### Tasks and exercises
(1) Answer these questions using the Altmetrics14 workshop report:
(a) In what city and on what date did the researchers gather?
(b) What share of articles in Brazilian journals have 1 or more altmetrics?
(c) What kind of research did presenters say is now needed?
(2) The Altmetrics14 workshop report names things individuals do with research outputs. List all of them.

### Source document
======
Monday, July 14, 2014

Altmetrics14: expanding impacts and metrics


Altmetrics14: expanding impacts and metrics: an ACM Web Science Conference 2014 Workshop
Altmetrics researchers agree: we know how many, now we need to know why

Researchers gathered in Bloomington, Indiana on June 23 to share cutting-edge bibliometrics and altmetrics research at the ACM WebScience Altmetrics14 workshop.

Some of the highlights include a new study that finds that only 6% of articles that appear in Brazilian journals have 1 or more altmetrics (compared with ~20% of articles published in the “global North”); findings that use of Twitter to share scholarly articles grew by more than 90% from 2012 to 2013; a study that found that most sharing of research articles on Twitter occurs in original tweets, not retweets; and a discovery that more biomedical and “layman” terms appear in the titles of research shared on social media than in titles of highly-cited research articles.

Throughout the day, presenters repeatedly emphasized one point: high-quality qualitative research is now needed to understand what motivates individuals to share, bookmark, recommend, and cite research outputs. In other words, we increasingly know how many altmetrics research outputs tend to accumulate and what those metrics’ correlations are–now we need to know why research is shared on the social Web in the first place, and how those motivations influence various flavors of impact.
======
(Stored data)
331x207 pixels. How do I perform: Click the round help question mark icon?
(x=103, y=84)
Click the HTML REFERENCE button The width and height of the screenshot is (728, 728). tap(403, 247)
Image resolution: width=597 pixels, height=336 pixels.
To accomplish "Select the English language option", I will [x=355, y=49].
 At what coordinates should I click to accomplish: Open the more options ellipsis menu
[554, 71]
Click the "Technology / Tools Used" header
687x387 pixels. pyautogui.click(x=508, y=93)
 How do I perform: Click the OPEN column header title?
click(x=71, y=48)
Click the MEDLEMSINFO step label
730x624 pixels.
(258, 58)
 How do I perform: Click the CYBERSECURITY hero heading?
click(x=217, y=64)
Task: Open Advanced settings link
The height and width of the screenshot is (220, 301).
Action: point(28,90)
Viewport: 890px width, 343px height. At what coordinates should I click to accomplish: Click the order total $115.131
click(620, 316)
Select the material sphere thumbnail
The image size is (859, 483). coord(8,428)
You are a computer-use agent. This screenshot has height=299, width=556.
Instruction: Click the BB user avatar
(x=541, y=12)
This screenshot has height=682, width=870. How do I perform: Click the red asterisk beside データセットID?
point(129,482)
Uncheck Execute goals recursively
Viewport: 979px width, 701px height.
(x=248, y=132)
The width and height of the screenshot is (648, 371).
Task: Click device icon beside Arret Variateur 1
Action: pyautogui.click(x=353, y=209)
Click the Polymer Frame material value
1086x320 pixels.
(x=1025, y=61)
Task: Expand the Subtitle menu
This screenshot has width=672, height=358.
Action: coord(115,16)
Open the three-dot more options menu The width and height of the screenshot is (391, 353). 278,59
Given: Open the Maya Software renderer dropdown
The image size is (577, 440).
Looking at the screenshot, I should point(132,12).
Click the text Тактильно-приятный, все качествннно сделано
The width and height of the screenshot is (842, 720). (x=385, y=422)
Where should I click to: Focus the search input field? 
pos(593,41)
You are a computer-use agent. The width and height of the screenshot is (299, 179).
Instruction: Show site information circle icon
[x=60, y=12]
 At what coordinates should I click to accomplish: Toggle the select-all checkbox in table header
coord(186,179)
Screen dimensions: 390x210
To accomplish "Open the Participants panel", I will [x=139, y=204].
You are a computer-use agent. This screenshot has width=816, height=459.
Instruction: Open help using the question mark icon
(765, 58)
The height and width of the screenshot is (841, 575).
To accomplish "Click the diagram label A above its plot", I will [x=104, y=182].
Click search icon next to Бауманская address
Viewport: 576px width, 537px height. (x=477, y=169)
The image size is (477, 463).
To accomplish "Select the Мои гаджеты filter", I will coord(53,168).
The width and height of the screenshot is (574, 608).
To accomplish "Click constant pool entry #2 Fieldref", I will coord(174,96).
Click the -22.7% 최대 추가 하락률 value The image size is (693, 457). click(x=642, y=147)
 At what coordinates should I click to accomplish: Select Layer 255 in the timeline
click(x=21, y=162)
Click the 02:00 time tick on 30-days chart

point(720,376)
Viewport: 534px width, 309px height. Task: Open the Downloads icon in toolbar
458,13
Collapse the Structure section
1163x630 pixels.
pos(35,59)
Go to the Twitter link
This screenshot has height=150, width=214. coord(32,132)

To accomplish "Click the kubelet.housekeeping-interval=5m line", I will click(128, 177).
======
### Responses
(1)
(a) Bloomington, Indiana, on June 23
(b) 6%
(c) High-quality qualitative research

(2) Share, bookmark, recommend, cite